Supplied passage:
▼

Search code examples
pythonmultithreadingrestartpython-multithreading

How do I detect if a thread died, and then restart it?


I have an application that fires up a series of threads. Occassionally, one of these threads dies (usually due to a network problem). How can I properly detect a thread crash and restart just that thread? Here is example code:

import random
import threading
import time

class MyThread(threading.Thread):
    def __init__(self, pass_value):
        super(MyThread, self).__init__()
        self.running = False
        self.value = pass_value

    def run(self):
        self.running = True

        while self.running:
            time.sleep(0.25)

            rand = random.randint(0,10)
            print threading.current_thread().name, rand, self.value
            if rand == 4:
                raise ValueError('Returned 4!')


if __name__ == '__main__':
    group1 = []
    group2 = []
    for g in range(4):
        group1.append(MyThread(g))
        group2.append(MyThread(g+20))


    for m in group1:
        m.start()

    print "Now start second wave..."

    for p in group2:
        p.start()

▲

Task instructions: Return the Python thread-restart question above in full, character for character, with its code unchanged.

Data drawn from a collection
▼

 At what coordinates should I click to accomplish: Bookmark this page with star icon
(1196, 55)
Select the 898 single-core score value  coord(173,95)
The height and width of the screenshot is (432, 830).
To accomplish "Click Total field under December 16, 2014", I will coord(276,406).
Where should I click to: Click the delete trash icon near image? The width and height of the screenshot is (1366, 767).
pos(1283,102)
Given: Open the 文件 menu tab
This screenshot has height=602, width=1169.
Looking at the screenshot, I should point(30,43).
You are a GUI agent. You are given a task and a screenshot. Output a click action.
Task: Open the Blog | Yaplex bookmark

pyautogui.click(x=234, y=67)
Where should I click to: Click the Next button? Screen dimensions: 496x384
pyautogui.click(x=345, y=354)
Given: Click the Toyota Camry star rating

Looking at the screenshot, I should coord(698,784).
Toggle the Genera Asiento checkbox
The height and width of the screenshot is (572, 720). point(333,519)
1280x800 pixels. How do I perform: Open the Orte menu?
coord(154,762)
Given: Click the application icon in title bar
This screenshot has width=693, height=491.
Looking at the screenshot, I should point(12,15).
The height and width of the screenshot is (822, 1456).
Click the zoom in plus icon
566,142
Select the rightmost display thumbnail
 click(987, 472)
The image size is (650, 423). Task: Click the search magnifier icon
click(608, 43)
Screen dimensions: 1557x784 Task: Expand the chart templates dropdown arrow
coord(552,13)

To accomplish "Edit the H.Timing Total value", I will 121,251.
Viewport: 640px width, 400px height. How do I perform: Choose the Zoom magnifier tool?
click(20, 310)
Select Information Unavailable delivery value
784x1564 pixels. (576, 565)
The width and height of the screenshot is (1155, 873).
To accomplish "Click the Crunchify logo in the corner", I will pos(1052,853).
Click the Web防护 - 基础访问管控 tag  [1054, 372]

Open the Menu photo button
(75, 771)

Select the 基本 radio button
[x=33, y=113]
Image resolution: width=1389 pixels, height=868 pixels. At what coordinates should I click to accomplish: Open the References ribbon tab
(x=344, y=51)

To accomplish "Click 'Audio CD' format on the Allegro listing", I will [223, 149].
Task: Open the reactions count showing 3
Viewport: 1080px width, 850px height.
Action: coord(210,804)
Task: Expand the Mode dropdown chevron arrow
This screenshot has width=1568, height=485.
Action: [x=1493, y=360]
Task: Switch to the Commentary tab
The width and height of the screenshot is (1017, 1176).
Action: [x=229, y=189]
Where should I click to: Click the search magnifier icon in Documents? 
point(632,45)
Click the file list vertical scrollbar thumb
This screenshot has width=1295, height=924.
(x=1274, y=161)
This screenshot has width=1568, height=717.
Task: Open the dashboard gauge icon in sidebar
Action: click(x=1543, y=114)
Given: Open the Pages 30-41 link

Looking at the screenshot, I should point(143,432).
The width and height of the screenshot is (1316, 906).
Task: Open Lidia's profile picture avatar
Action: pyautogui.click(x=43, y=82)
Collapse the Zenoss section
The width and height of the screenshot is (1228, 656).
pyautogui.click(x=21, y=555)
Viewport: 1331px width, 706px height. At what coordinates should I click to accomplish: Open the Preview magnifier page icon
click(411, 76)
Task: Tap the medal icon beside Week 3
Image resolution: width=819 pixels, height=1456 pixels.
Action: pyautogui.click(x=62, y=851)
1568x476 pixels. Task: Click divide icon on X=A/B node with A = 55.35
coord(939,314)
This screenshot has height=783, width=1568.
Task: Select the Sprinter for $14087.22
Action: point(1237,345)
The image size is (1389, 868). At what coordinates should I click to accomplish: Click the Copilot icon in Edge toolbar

▲

Expected output:
Search code examples
pythonmultithreadingrestartpython-multithreading

How do I detect if a thread died, and then restart it?


I have an application that fires up a series of threads. Occassionally, one of these threads dies (usually due to a network problem). How can I properly detect a thread crash and restart just that thread? Here is example code:

import random
import threading
import time

class MyThread(threading.Thread):
    def __init__(self, pass_value):
        super(MyThread, self).__init__()
        self.running = False
        self.value = pass_value

    def run(self):
        self.running = True

        while self.running:
            time.sleep(0.25)

            rand = random.randint(0,10)
            print threading.current_thread().name, rand, self.value
            if rand == 4:
                raise ValueError('Returned 4!')


if __name__ == '__main__':
    group1 = []
    group2 = []
    for g in range(4):
        group1.append(MyThread(g))
        group2.append(MyThread(g+20))


    for m in group1:
        m.start()

    print "Now start second wave..."

    for p in group2:
        p.start()